There is a lot to say about eternal inflation, but let’s just focus on one consequence: While the universe we see looks very smooth on large scales, on even larger (unobservable) scales the universe would be very far from smooth. The large-scale uniformity of our observed universe sometimes tempts cosmologists into assuming that it must keep going like that infinitely far in every direction. But that was always an assumption that made our lives easier, not a conclusion from any rigorous chain of reasoning. The scenario of eternal inflation predicts that the universe does not continue on smoothly as far as it goes; far beyond our observable horizon, things eventually begin to look very different. Indeed, somewhere out there, inflation is still going on. This scenario is obviously very speculative at this point, but it’s important to keep in mind that the universe on ultra-large scales is, if anything, likely to be very different than the tiny patch of universe to which we have immediate access.
This is a fairly straightforward chapter, trying to explain how inflation works. Given that by this point the reader already is familiar with dark energy making the universe accelerate, and with the fine-tuning problem represented by the low entropy of the early universe, the basic case isn’t that hard to put together. Of course we have an additional non-traditional goal as well: to illuminate the tension between the usual story we tell about inflation and the “information-conserving evolution of our comoving patch” story we told in the last chapter. Here’s where I argue that inflation is not the panacea it’s sometimes presented as, primarily because it’s not that easy to take all the degrees of freedom within the universe we observe and pack them delicately into a tiny patch dominated by false vacuum energy.
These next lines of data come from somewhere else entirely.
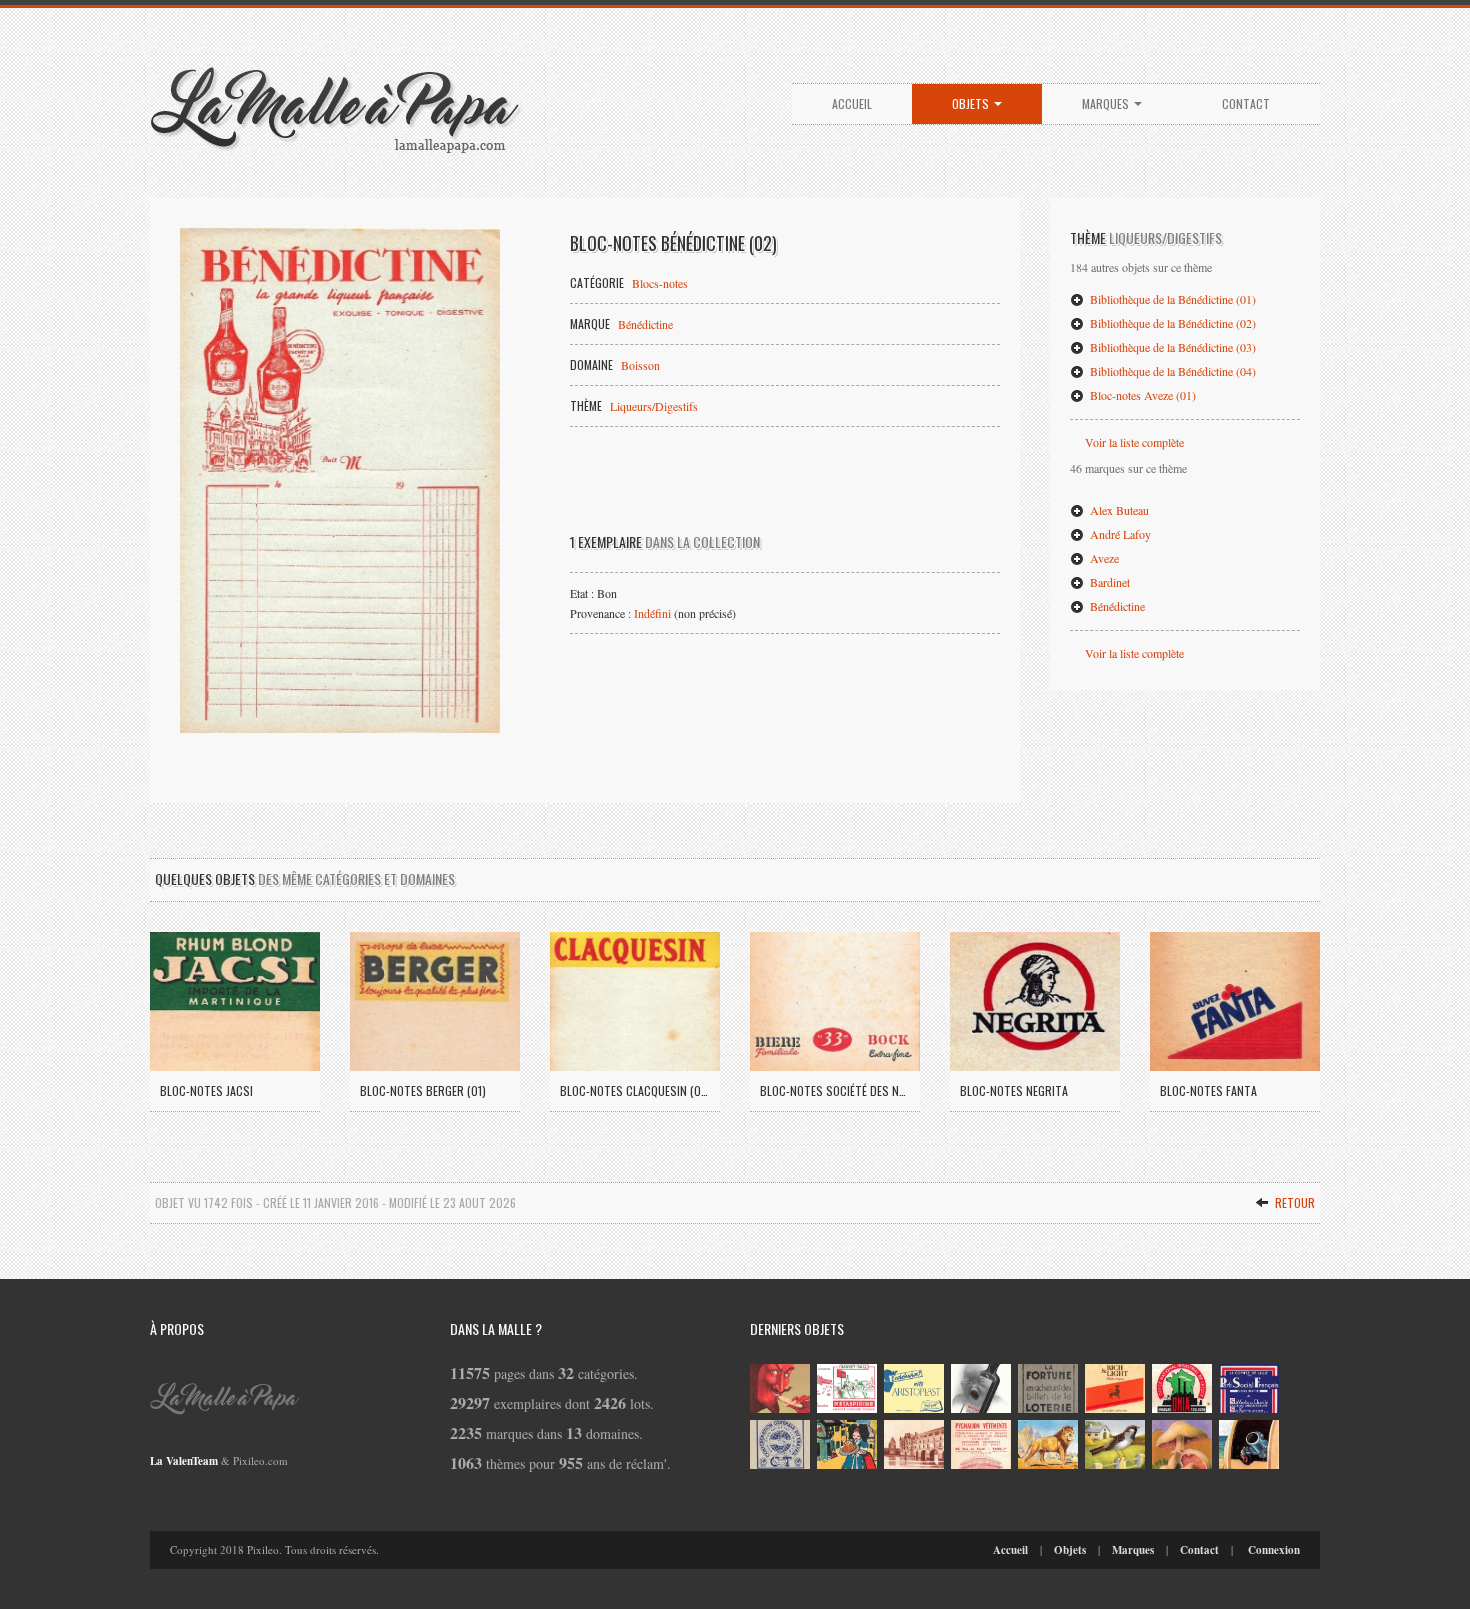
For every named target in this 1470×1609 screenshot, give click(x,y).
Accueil (852, 103)
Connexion (1274, 1550)
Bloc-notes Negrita (1014, 1090)
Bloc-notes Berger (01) (423, 1090)
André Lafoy (1119, 534)
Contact (1246, 103)
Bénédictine (645, 324)
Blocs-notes (660, 283)
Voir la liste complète (1134, 442)
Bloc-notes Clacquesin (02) (635, 1090)
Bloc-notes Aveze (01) (1141, 395)
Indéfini (652, 613)
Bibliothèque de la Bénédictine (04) (1171, 371)
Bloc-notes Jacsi (206, 1090)
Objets (972, 103)
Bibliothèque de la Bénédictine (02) (1171, 323)
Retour (1293, 1202)
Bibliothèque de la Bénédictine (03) (1171, 347)
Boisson (640, 365)
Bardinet (1108, 582)
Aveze (1103, 558)
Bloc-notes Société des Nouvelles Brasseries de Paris (835, 1090)
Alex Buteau (1118, 510)
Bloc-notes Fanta (1208, 1090)
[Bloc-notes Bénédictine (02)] (340, 480)
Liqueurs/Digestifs (654, 406)
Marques (1107, 103)
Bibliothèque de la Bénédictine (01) (1171, 299)
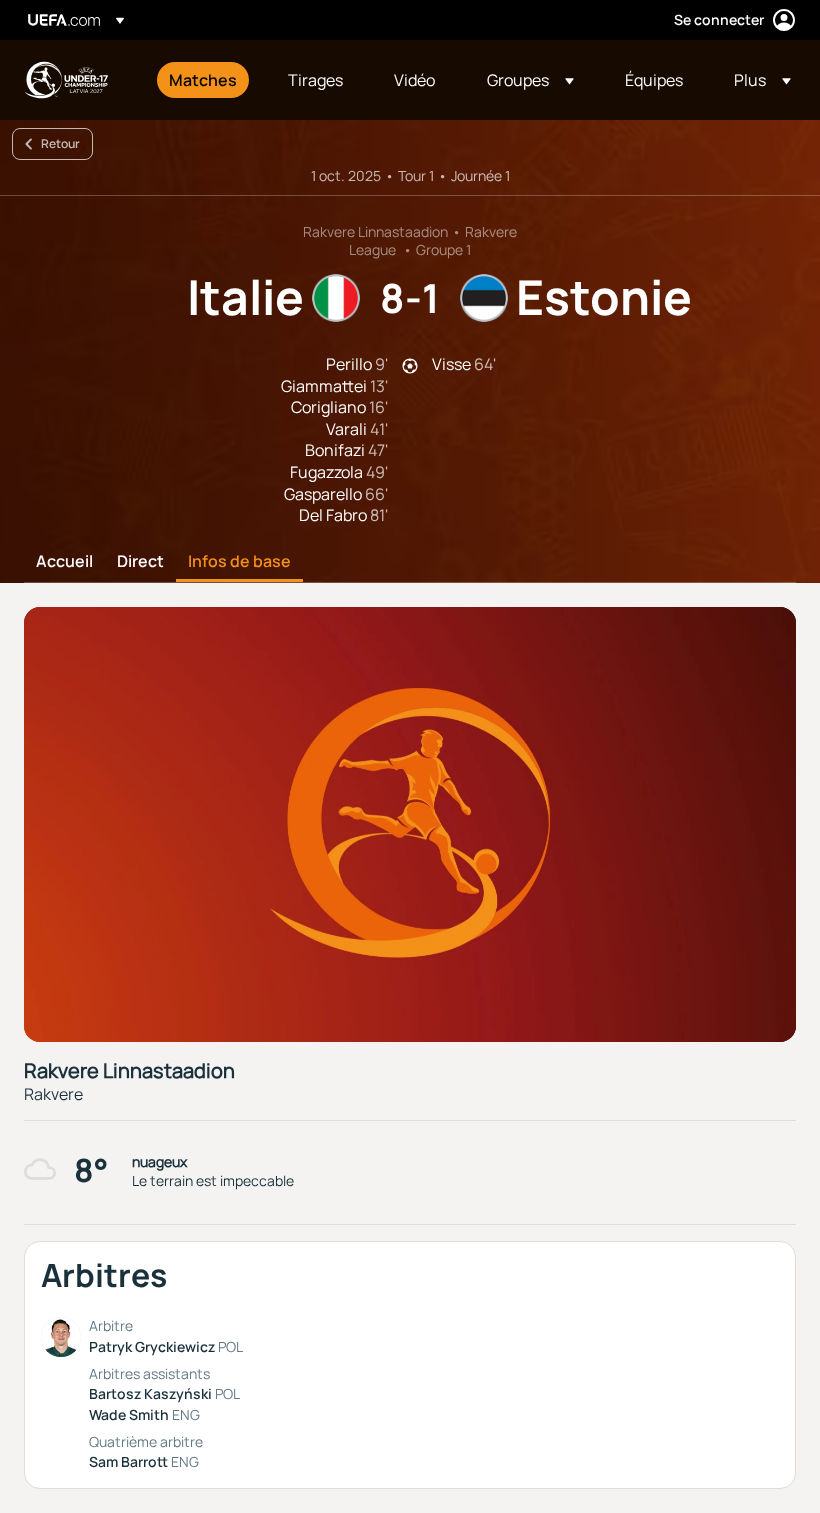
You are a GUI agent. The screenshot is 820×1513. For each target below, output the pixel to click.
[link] (203, 80)
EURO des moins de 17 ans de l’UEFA (66, 80)
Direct (140, 562)
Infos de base (239, 562)
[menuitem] (203, 80)
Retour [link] (60, 143)
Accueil (64, 562)
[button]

Put that way, it doesn’t seem all that surprising, but too many people don’t want to get the message.
This is also the chapter where we first introduce the idea of the multiverse. (The multiverse occupies less than 15 pages or so in the entire book, but to read some reactions you would think it was the dominant theme. The publicists and I must share some of the blame for that perspective, as it is an irresistible thing to mention when talking about the book.) Mostly I wanted to demystify the idea of the multiverse, presenting it as a perfectly natural outgrowth of the idea of inflation. What we’re supposed to make of it is of course a different story.
Looking back, I think the chapter is a mixed success. I like the gripping narrative of the opening pages. But the actual explanation of inflation is kind of workmanlike and uninspiring. I really put a lot of effort into coming up with novel explanations of entropy and quantum mechanics, which didn’t simply rehash the expositions found in other books; but for inflation I didn’t try as hard. Partly simply because of looming deadlines, partly because I was eager to get to the rest of the book. Hopefully the basic points are more or less clear.